Osman Şiban, Servet Turgut'u kalabalık bir asker grubunun başına çuval benzeri bir şey geçirilmiş halde yanına getirdiklerini, kendisinin Osman Şiban olduğunu teyit ettirdikten sonra ikisini de alıp saman yapılan alana götürdüklerini burada da döverek helikoptere bindirdiklerini anlatıyor. Helikopterde kendisine bir ceset torbası içine koydukları örgüt mensubu cenazesini gösterdiklerini aktaran Şiban "'Sen bunu tanıyorsun' dediler. Ben tanımıyorum, ne bileyim kimdir dedim. Beni yine dövmeye başladılar. Sonra başımız eğik göremedim ama helikopter içinde bizi çok dövdüler. Bir askerin, komutan mı bilmiyorum Servet'i kastederek 'Bu ihtiyarı dövmeyin, bu ihtiyar ölecek' dediğini duydum" diyor.
"100-150 asker üzerimize çullandı"
Uçuş boyunca her ikisinin de darp edilip dayağa maruz kaldığını söyleyen Şiban, helikopterle Van İl Jandarma Alay Komutanlığı'na getirildiklerini ve burada kendilerini kalabalık bir asker grubunun beklediğini ifade ediyor. Şiban, "Helikopter indi. Baktım dışarıya çok asker var. Belki 100-150 tane asker var. Kuşatmış asker, hazır durumda bekliyordu. Silahı da var üstlerinde. Önce cenazeleri attılar. Sonra bizi de attılar. Helikopterin kapısının ağzından arkamızdan aşağıya itildik. Servet'le betonun üzerine düştük. Servet'i de attılar, o da benim yanımda. Attılar. Hani yere attılar, biz de yere düştük. Biz öylece yerdeydik. Birini duydum, dedi ki 'Ya bu terörist sağdır', öyle duydum. Sonra o gördüğüm 100-150 asker üzerimize çullandılar. Tekmeler, yumruklar... Vallahi bizi yere sürdüler. Her birimizin başında 10 kişi, 20 kişi. 10 kişi bir kişinin üstüne geçiyordu, hepsi bize yetişip dövüyordu bizi. Bize ne yaptılar bilmiyorum. Bana ne yaptılar bilmiyorum. Yere attılar, oradan sonra başıma geçtiler. Ezdiler başımdan. Dayak atarlarken 'Teröristler' diyorlardı bize. Biz köylüyüzdür, vatandaşız. Bize de terörist diyorlar. Artık ne kadar geçti bilmiyorum. Yerdeyken başımın üstünden geçti, ne yaptılar ne ettiler ben hatırlamıyorum. Orada ben bayılmışım. Nasıl hastaneye getirdi hiç hatırlamıyorum."
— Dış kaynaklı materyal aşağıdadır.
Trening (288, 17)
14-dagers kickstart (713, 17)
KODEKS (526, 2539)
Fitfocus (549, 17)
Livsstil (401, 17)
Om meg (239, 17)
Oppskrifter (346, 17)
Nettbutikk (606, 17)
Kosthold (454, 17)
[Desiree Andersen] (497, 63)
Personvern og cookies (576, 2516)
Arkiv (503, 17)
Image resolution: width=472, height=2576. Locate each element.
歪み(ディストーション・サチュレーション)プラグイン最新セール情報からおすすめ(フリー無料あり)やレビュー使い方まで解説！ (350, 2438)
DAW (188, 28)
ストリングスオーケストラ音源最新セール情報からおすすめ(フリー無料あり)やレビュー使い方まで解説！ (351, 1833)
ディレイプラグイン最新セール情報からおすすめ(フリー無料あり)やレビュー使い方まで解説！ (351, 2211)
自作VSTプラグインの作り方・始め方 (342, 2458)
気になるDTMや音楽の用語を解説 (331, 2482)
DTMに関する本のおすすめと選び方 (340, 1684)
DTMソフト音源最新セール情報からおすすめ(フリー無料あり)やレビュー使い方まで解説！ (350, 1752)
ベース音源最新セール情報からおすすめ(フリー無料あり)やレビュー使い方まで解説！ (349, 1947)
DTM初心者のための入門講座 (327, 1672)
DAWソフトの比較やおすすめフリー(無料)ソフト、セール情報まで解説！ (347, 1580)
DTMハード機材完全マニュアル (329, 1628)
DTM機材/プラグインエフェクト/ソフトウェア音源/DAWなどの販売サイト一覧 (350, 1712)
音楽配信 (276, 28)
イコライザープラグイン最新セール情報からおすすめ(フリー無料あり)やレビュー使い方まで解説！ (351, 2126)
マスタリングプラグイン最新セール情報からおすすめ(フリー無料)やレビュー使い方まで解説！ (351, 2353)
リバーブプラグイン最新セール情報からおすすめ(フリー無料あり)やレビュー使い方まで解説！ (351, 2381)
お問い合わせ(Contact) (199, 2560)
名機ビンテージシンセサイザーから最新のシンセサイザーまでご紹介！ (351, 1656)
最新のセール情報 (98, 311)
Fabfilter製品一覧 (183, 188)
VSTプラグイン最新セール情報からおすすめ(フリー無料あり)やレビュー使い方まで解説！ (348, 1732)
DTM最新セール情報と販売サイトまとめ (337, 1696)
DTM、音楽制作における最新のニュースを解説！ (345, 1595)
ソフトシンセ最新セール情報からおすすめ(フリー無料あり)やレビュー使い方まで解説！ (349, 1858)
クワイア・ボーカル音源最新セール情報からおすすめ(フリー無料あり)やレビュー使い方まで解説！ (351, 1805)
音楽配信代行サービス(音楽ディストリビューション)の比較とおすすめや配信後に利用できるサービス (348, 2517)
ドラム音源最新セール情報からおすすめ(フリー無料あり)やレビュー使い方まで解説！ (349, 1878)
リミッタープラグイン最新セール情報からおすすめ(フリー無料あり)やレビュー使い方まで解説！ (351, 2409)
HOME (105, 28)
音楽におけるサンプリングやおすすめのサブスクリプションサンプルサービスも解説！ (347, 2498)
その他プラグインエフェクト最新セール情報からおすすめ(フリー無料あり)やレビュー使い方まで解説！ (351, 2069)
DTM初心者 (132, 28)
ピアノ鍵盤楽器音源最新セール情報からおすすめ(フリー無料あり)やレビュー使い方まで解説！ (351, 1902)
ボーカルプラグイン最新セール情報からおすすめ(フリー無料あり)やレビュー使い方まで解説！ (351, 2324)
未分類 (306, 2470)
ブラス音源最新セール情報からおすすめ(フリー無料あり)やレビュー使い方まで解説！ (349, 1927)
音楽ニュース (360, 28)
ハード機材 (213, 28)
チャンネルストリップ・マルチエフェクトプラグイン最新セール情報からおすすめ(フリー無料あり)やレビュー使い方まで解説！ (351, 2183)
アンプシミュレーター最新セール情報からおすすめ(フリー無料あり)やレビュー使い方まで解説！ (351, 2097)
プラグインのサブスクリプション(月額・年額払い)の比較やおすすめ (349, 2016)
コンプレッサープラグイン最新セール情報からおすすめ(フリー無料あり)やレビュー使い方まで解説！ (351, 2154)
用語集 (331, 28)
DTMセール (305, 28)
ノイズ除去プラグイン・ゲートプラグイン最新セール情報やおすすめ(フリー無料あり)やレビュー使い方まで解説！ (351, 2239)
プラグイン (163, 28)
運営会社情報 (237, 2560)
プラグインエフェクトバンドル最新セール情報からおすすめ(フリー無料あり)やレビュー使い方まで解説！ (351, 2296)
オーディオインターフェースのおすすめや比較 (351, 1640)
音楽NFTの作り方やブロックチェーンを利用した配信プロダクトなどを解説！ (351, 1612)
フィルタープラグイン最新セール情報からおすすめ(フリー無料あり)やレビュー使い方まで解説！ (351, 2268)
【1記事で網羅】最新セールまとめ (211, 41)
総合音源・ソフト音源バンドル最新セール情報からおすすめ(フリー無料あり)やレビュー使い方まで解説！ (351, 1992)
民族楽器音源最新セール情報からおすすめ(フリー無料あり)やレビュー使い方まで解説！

"Kamera kayıtlarına el konulmalı"
Raporla ilgili Meclis'te basın toplantısı düzenleyen Ahmet Şık, raporu oluşturma aşamasında Van valisi, il jandarma alay komutanı, Van başsavcısı ve soruşturmayı yürüten savcı ile de görüşmek istediklerini ancak randevu taleplerinin reddedildiğini ifade etti.
Şık, "Endişelerimizi haklı çıkaracak kuşkularımız var ama şaşırtılmayı beklediğimizi de ifade etmek istiyorum. Savcılara sesleniyorum, lütfen bizi şaşırtsınlar. Ailelerin taleplerini, beklentilerini haklı çıkarmak istiyorlarsa bizim kısıtlı olanaklarla elde ettiğimiz belge ve bulguların araştırılıp kamuoyunu tatmin edecek açıklama yapılmasını talep ediyoruz" dedi.
Şık, helikopterin uçuş kayıtlarının tespit edilmesi, kışlanın içindeki tüm güvenlik kameralarının kayıtlarının tespit edilip el konulması, kışlada bulunan güvenlik ve personelin kimliklerinin tespiti ve linç girişiminde bulunduğu iddia edilen askerlerin cep telefonlarına el konulmasını talep etti. Gözaltının gerçekleştiği bölge ve lincin gerçekleştiği jandarma komutanlığında bağımsız bir heyetin de katılımıyla keşif yapılması gerektiğinin altını çizdi.